MoFM: A Large-Scale Human Motion Foundation Model
Mohammadreza Baharani, Ghazal Alinezhad Noghre, Armin Danesh Pazho, Gabriel Maldonado, Hamed Tabkhi
TL;DR
MoFM presents a large-scale Motion Foundation Model that learns semantic representations of human motion by discretizing spatio-temporal heatmaps into a MotionBook dictionary via a custom discrete Variational Encoder-Decoder. The framework performs pose-aware masked self-supervision on a ViT-style backbone, enabling task-agnostic pretraining that transfers effectively to action recognition and anomaly detection, including one-shot settings. Key contributions include the dVED for motion discretization, the MotionBook vocabulary (size $T$), and a self-supervised training paradigm that yields a versatile backbone capable of handling DT1–DT4 with simple task heads. This approach offers scalable, generalizable motion understanding with practical impact on surveillance, healthcare, and human-robot interaction, by providing a reusable, discrete-token representation for complex spatio-temporal motion.
Abstract
Foundation Models (FM) have increasingly drawn the attention of researchers due to their scalability and generalization across diverse tasks.
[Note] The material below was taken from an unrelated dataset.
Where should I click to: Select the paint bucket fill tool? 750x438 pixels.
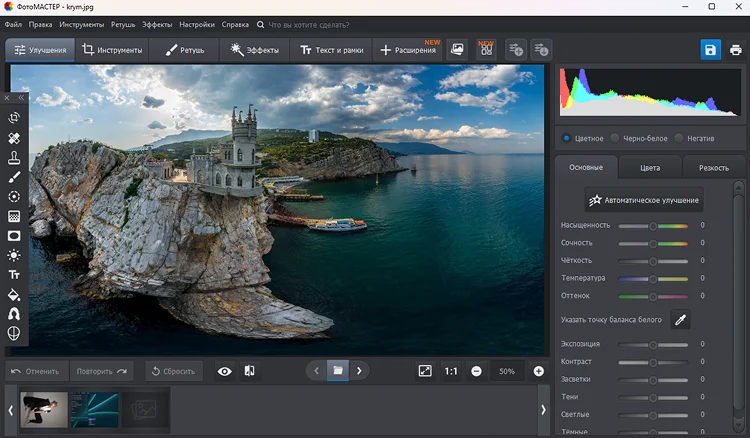tap(14, 294)
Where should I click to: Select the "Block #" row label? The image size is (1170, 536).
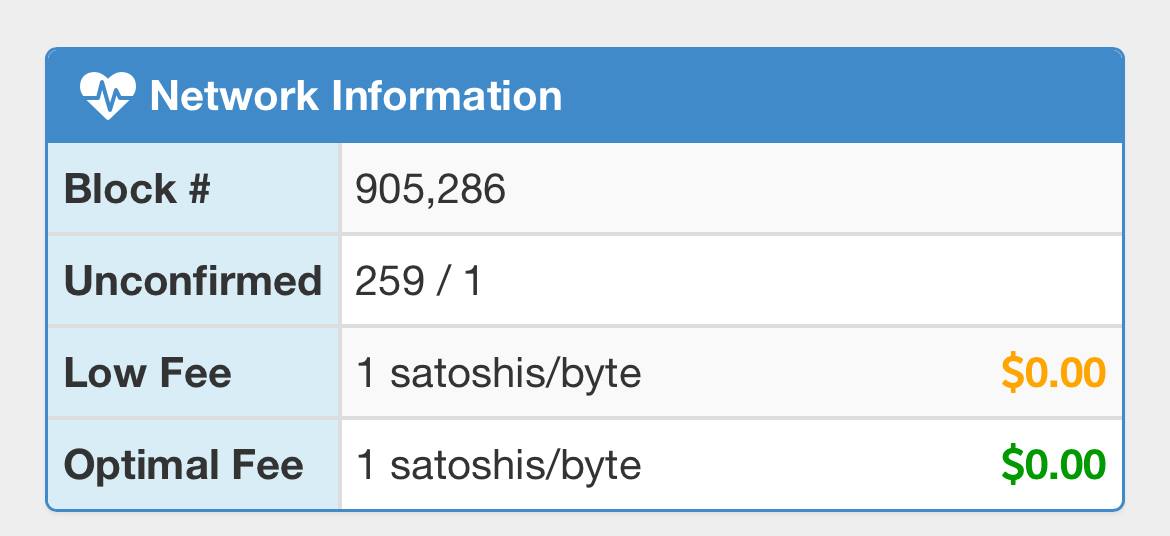click(137, 189)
Inspired by the success of FMs and the principles that have driven advancements in Large Language Models (LLMs), we introduce MoFM as a novel Motion Foundation Model. MoFM is designed for the semantic understanding of complex human motions in both time and space. To facilitate large-scale training, MotionBook, a comprehensive human motion dictionary of discretized motions is designed and employed. MotionBook utilizes Thermal Cubes to capture spatio-temporal motion heatmaps, applying principles from discrete variational models to encode human movements into discrete units for a more efficient and scalable representation. MoFM, trained on a large corpus of motion data, provides a foundational backbone adaptable to diverse downstream tasks, supporting paradigms such as one-shot, unsupervised, and supervised tasks. This versatility makes MoFM well-suited for a wide range of motion-based applications.